[[ Task inputs, beginning ]]

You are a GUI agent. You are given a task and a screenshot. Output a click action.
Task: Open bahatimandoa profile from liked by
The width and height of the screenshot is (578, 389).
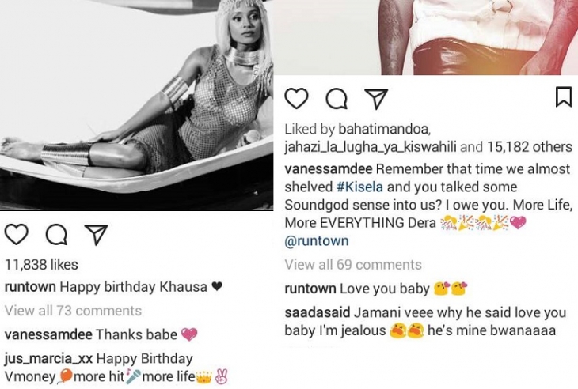click(x=385, y=129)
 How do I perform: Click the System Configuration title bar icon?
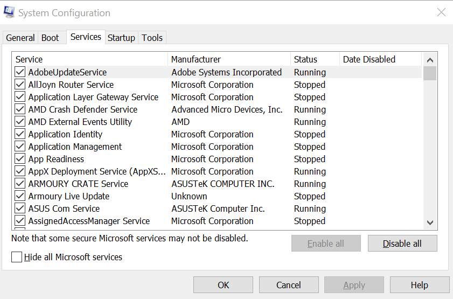(x=9, y=12)
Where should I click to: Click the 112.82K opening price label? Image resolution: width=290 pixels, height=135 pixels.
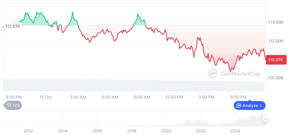coord(13,26)
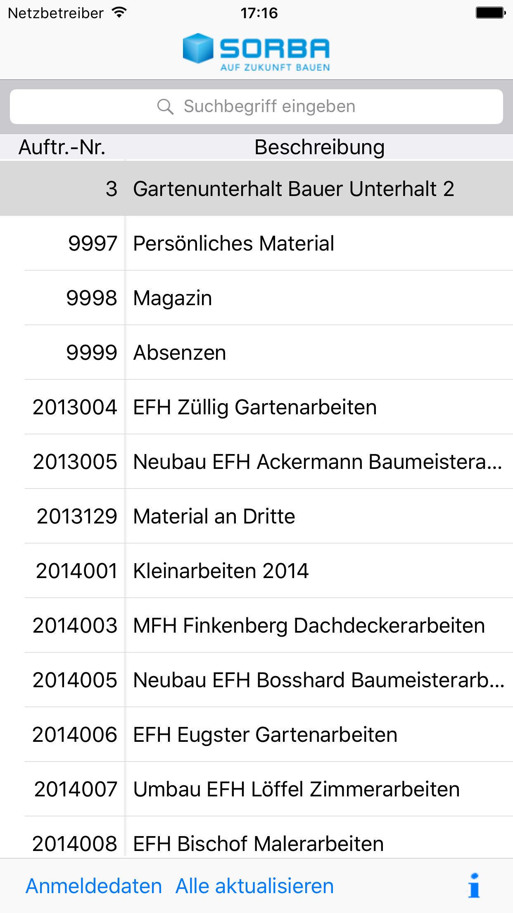Select order 9999 Absenzen

tap(256, 352)
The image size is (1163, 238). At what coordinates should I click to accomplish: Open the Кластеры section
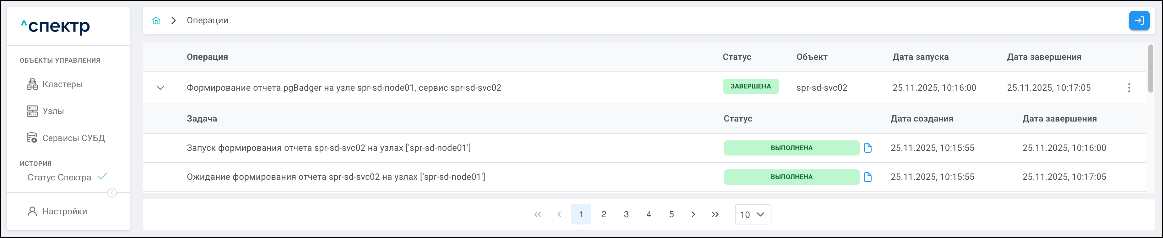[x=62, y=84]
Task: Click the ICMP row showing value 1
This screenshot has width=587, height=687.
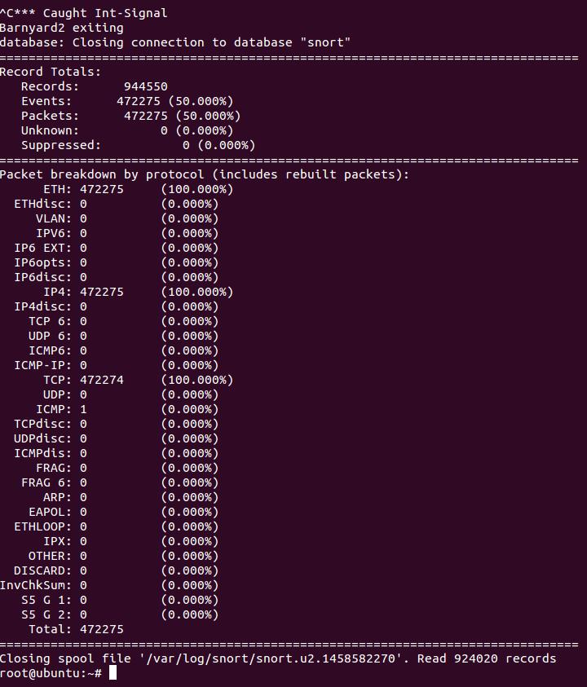Action: click(x=61, y=409)
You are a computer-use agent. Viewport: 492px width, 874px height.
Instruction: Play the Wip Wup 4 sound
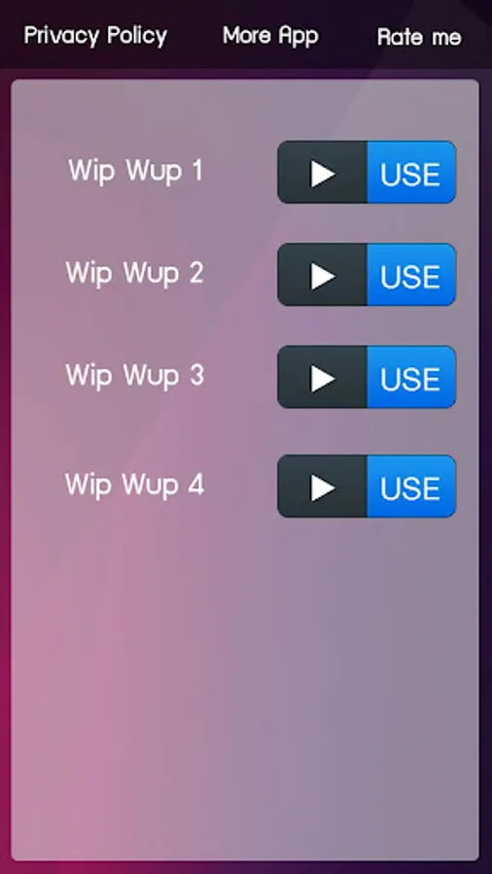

[[ Task inputs, end ]]

Every line above that includes the string "agent" should be counted, and the answer should be that number only.

Written answer: 2